Clustered Random Numbers

One aspect of functional programming is the use of standard functions.1 Of course, I don’t mean we have some sort of standards body or anything official, it is just that over the years, we can expect certain useful functions to be available to the functional programmer.

Recently, I wanted to program some art in order to show my kids the HTML5 canvas, and came up with this:

<canvas id=“pretty-circles” width=“400” height=“400”> Your browser doesn’t support HTML5’s Canvas… </canvas> <script src=“http://underscorejs.org/underscore-min.js”></script> <script src=“pretty-circles.js”></script>

As you can tell, the color choices for each circle is random, but not evenly distributed…a collection of color choices clustered around a single value. For instance, the colors are mostly similar (like reds), but with occasional greens or yellows (refresh this page to have another goal color chosen).

In other words, we want a bell curve random number generator. The way I did it uses the accepted functions from the Underscore library.

Data Generator

To begin our experiments, let’s first make a data collector function that takes a sample size and some random number generator that we want to test, and returns the actual results of running the generator:

data_generator = (size, generator) ->
      _.map( _.groupBy( _.times(size, generator)), _.size )

Since doing all work by using a standard functional library may be unfamiliar, let’s pick this line apart starting from the inside…

  • times simply generates an array of size elements, where each value is a call to the generator function. If we pass it a six-sided die function, the values would all be from 1 to 6.
  • groupBy counts the number of values of particular type. For instance is size is 10, we might end up with:

    { '1': [ 1 ],
      '3': [ 3, 3, 3, 3 ],
      '4': [ 4, 4 ],
      '5': [ 5, 5 ],
      '6': [ 6 ]
    }
    
  • map loops through the 6 entries in the object calls the size function. The first entry in the resulting array is the values of all the 1’s, the second entry is all the 2’s, etc.

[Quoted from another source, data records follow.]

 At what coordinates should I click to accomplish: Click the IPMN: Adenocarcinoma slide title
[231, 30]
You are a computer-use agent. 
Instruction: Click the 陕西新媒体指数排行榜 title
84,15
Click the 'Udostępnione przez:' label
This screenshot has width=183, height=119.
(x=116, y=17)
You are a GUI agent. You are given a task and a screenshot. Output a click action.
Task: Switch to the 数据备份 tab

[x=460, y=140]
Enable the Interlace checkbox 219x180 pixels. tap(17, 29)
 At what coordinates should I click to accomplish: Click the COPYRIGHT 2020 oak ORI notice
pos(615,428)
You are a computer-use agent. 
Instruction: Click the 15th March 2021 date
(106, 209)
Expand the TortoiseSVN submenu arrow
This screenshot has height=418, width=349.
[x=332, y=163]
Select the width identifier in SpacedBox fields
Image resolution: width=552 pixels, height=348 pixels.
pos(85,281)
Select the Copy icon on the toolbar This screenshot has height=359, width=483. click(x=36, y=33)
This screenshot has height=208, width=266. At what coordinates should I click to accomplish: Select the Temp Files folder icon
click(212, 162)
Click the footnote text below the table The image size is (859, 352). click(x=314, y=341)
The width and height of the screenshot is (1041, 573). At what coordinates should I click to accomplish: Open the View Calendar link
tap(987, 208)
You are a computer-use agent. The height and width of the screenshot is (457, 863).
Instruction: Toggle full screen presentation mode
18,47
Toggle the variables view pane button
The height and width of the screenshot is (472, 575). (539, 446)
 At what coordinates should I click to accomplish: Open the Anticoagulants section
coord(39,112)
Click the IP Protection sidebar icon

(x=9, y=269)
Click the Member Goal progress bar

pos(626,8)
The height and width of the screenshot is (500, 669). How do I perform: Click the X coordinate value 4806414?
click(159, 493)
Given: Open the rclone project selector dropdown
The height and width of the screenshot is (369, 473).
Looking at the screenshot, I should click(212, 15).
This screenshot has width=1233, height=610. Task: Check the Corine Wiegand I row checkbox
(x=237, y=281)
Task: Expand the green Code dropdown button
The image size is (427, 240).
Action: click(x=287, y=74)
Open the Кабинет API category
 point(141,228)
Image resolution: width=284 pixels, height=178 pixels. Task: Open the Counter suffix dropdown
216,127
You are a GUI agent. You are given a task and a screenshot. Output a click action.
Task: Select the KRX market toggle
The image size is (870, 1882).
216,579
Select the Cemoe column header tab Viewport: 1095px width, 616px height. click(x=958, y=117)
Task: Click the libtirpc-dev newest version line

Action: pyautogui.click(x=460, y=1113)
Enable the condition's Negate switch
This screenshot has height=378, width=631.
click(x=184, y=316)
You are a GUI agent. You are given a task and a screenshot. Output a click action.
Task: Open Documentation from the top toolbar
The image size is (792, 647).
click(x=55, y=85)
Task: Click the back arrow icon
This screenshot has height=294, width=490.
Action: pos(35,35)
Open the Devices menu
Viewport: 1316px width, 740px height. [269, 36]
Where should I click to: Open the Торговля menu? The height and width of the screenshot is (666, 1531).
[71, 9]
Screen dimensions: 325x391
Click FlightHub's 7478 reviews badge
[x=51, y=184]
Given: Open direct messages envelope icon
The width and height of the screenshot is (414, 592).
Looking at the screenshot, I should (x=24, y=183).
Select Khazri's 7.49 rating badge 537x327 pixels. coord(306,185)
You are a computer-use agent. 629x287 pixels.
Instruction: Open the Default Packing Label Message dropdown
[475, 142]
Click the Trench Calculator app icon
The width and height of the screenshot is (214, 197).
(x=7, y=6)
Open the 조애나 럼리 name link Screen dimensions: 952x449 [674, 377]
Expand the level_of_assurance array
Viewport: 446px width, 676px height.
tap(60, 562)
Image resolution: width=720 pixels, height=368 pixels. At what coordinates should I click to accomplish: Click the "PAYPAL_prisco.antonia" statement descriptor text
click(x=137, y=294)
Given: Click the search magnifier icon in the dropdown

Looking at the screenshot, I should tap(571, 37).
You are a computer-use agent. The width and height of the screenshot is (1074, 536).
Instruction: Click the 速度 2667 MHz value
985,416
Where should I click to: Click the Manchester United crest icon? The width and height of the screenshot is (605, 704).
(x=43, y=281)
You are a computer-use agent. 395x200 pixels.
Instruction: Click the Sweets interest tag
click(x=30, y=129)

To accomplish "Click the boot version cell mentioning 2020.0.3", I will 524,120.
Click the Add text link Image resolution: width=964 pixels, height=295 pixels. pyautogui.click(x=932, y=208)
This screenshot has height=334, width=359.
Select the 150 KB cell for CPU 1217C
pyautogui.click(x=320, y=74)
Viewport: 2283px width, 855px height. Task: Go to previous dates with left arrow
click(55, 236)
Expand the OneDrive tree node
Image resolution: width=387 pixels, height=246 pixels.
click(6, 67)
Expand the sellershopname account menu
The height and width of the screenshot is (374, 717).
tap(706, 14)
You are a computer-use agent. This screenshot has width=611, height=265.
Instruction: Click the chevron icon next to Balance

The beauty of functions like these is that you can use them in any language. Granted, the map function isn’t very clear, and in CoffeeScript, we often can use a loop comprehension, however, comprehensions don’t handle with objects as well as the map function.

You could write our one-line call to the Underscore library in an iterative way, but once you get the hang of these functions, transforming data becomes more clear than something like:

function data_generator(size, generator) {
    var data = {};
    for (var i = 0; i < size; i++) {
        var roll = generator();
        if ( data[roll] ) {
            data[roll]++;
        }
        else {
            data[roll] = 1;
        }
    }
    return data;
}

Rolling One Die

A dice rolling function can be done with a call to Math.floor(Math.random() * 6) + 1, but Underscore has a random function that is more clear:

die = -> _.random(1, 6)

Either way, we now can generate some data by calling:

data_generator(10000, die)

Which returns (at least, one time):

  1. 1697
  2. 1692
  3. 1657
  4. 1629
  5. 1700
  6. 1625

Where each value should be around 1667, or 1/6th of the total. This test shows that we are getting a fairly even distribution between the six choices.

Rolling Two Dice

If you roll two 6-sided dice, we can easily predict the values for any particular roll based on the number of combinations.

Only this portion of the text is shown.